Christelijke encyclopedie

F.W. Grosheide (1926)

Gepubliceerd op 29-12-2019

Toren

betekenis & definitie

Een gebouw van ronden, veelhoekigen, vierkanten of rechthoekigen grondvorm, waarvan de hoogte de afmetingen van het grondvlak zeer verre overtreft. De torens worden op veelsoortige wijze toegepast: bij kerken; bij openbare wereldlijke gebouwen van allerlei aard, vooral bij stadhuizen; bij poorten, kasteelen of als verdedigingswerken.

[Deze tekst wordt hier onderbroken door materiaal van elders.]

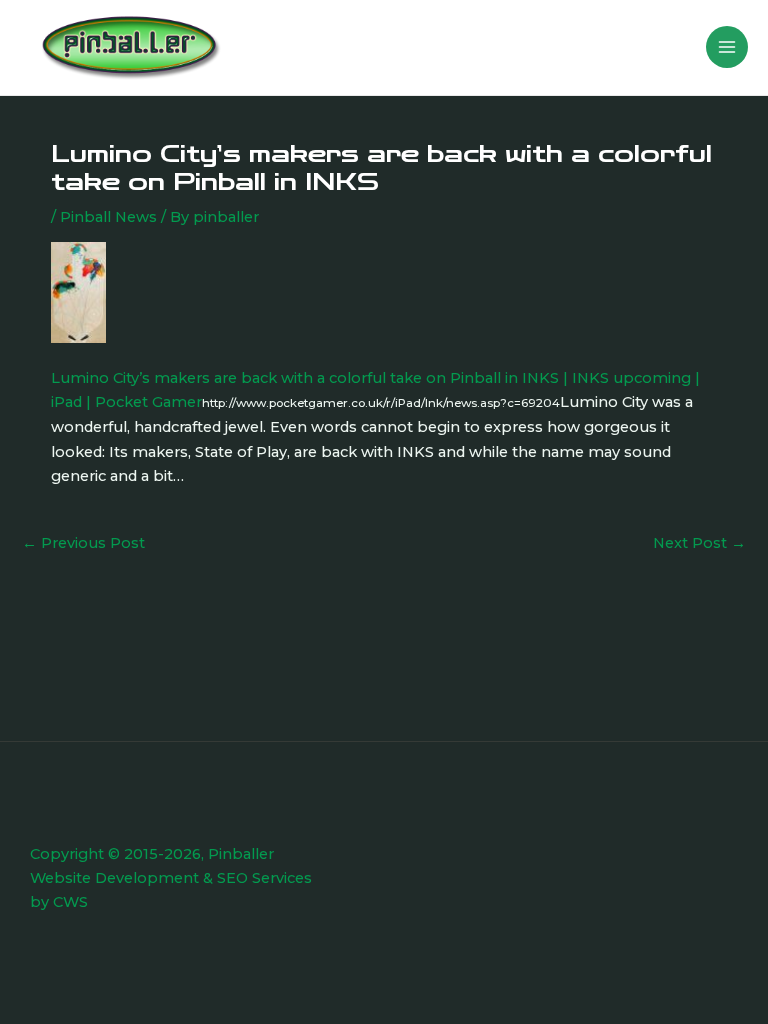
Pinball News (108, 217)
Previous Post (83, 543)
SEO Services (264, 878)
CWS (70, 902)
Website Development (114, 878)
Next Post (699, 543)
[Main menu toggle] (727, 47)
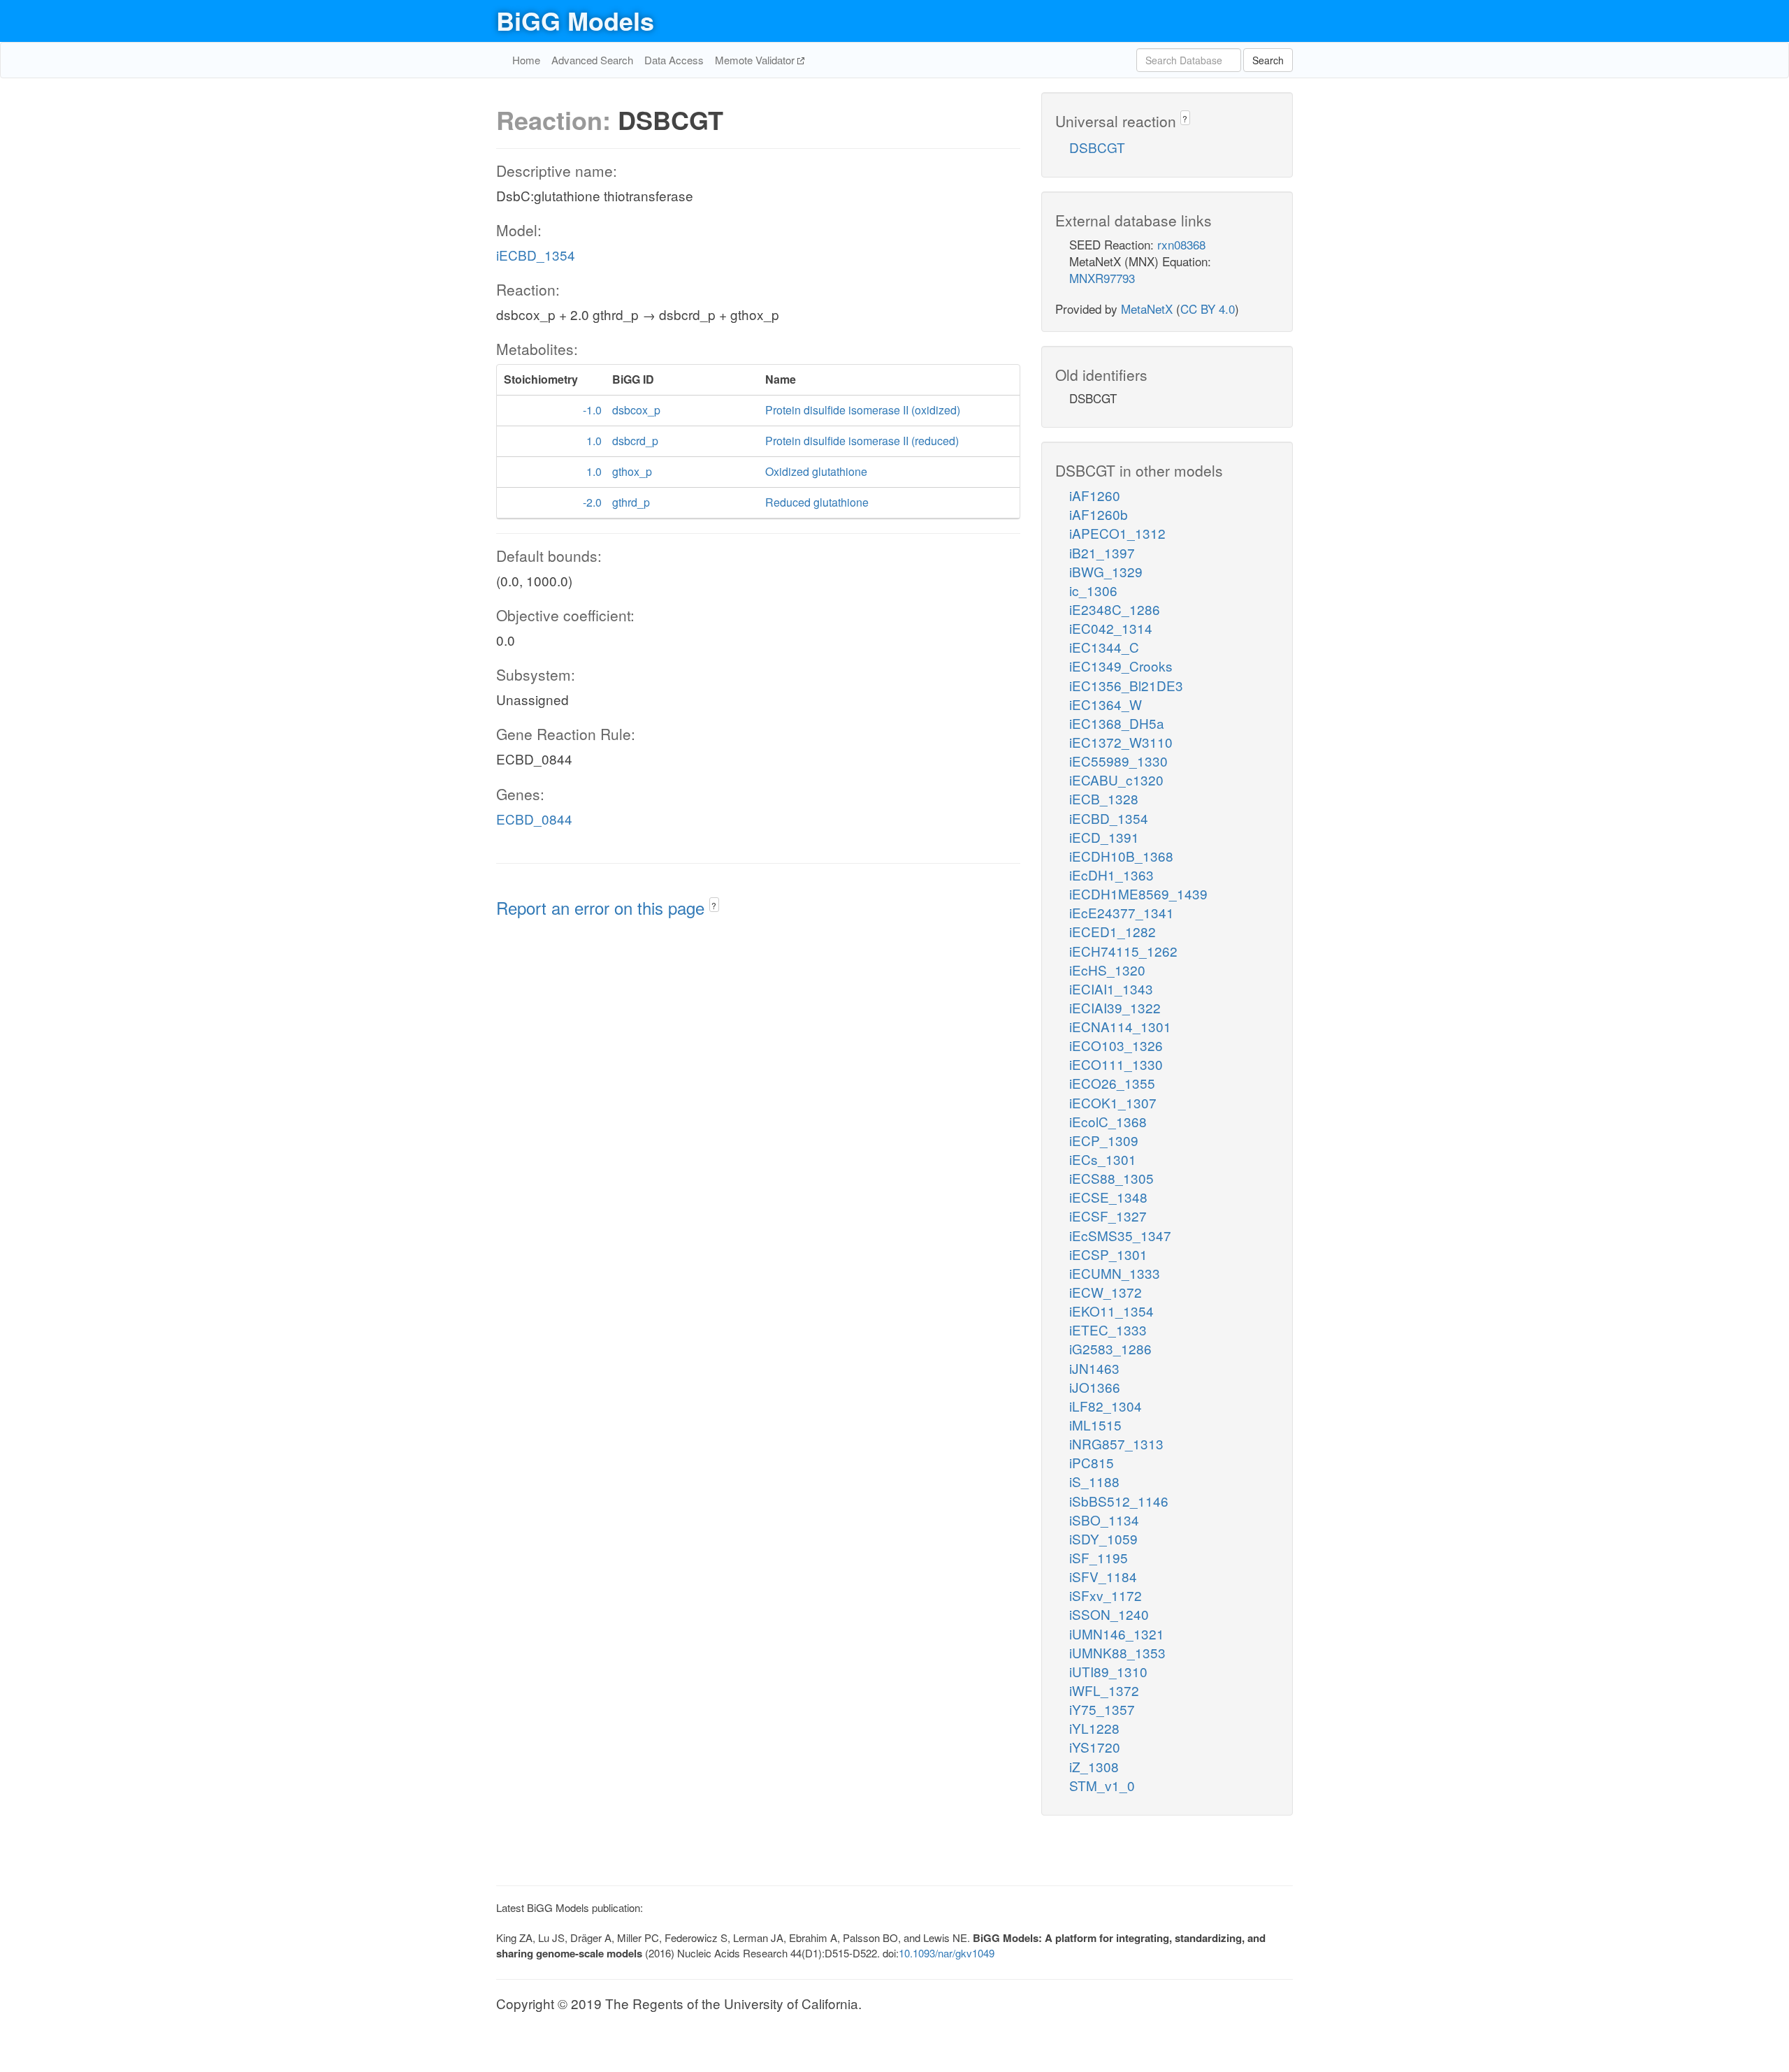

Ook alleenstaande torens komen voor, ’t zij als watertorens, als vuurtorens, als uitkijktorens of als klokketorens (zie aldaar). Op verkleinde schaal worden zij ook dikwijls verbonden aan voorname, liefst vrijstaande woonhuizen.De hoogste beteekenis hebben de kerktorens, niet alleen vanwege hun practisch nut, om daarin het uurwerk te plaatsen en de luid- en speelklokken te hangen, maar ook uit aesthetisch oogpunt. In de middeleeuwen hechtte men aan den kerktoren ook een symbolische beteekenis. Door zijn omvang, zwaarte en hoogte, was hij het zinnebeeld van het hoogste gezag, van de almacht des Heeren in verband met Spr. 18:10: „De naam des Heeren is een sterke toren”. Ook werd hij beschouwd als een uitgestrekte hand van steen, die ten hemel wijst overeenkomstig Coloss. 3:2: „Bedenkt de dingen, die boven zijn, niet die op de aarde zijn”.

De toren stelde voor den trouwen wachter, die waakte over de stad en door zijn klokken waarschuwde in tijden van nood en gevaar. Waren er twee torens aan den voorgevel van de kerk, dan werden ze beschouwd als symbolen van het Oude en het Nieuwe Testament, of van de twee geboden om God en den naaste lief te hebben.

Bij een goede schikking was de hoogte van den toren gelijk aan de lengte van de kerk. Gewoonlijk was de hoogte driedeelig, waarin ook weer een zinnebeeldige beteekenis school: de onderste twee verdiepingen waren vierkant, de bovenste achthoekig. Een enkelen keer werd daarvan afgeweken, zooals bij den toren van de St. Jacobskerk te ’s Gravenhage en den toren te Nieuwerkerk in Zeeland, die zeshoekig van grondvorm zijn, terwijl de Abdijtoren te Middelburg en de toren te Kantens in Groningen van den grond af achthoekig zijn.

In de Romaansche periode was het zeer in zwang om aan aanzienlijke bisschoppelijke- of abdijkerken een groot aantal torens te verbinden. Zoo heeft de Munsterkerk te Roermond vijf torens, de domkerken te Maintz en te Spiers hebben er zes, de domkerk te Limburg aan de Laan heeft zeven torens. Door het verschil in hoogte en de verscheidenheid hunner vormen droegen zij zeer veel bij tot de schilderachtigheid van het bouwwerk. Somtijds staat de toren op de kruising van hoofd- en dwarsbeuk, zooals bij de St. Bavo te Haarlem.

De hoogste toren in ons land is die van de Ursula- of Nieuwe Kerk te Delft; hij wordt opgegeven 115 meter hoog te zijn; daarop volgt de Domtoren te Utrecht, wiens hoogte 112 meter bedraagt. In het buitenland treft men nog veel hoogere torens aan. Afgezien van den Eiffeltoren te Parijs is de hoogste toren van de wereld die van het Washingtonmonument te Philadelfia; hij is 169 meter hoog. De toren van de Munsterkerk te Ulm is 161 meter, de torens van den Dom te Keulen zijn 157 meter, die van den Dom te Antwerpen 122 meter hoog.

Tot de mooiste en belangrijkste torens in ons land kunnen gerekend worden de reeds genoemde torens te Delft en te Utrecht, verder de Martinitoren te Groningen, de Cuneratoren te Rhenen, de Onze-Lieve-Vrouwetoren te Amersfoort, de Groote Kerkstoren te Breda, de Oude Kerkstoren te Amsterdam, de op 12 Februari 1929 afgebrande Stadhuistoren te Leiden en nog vele andere.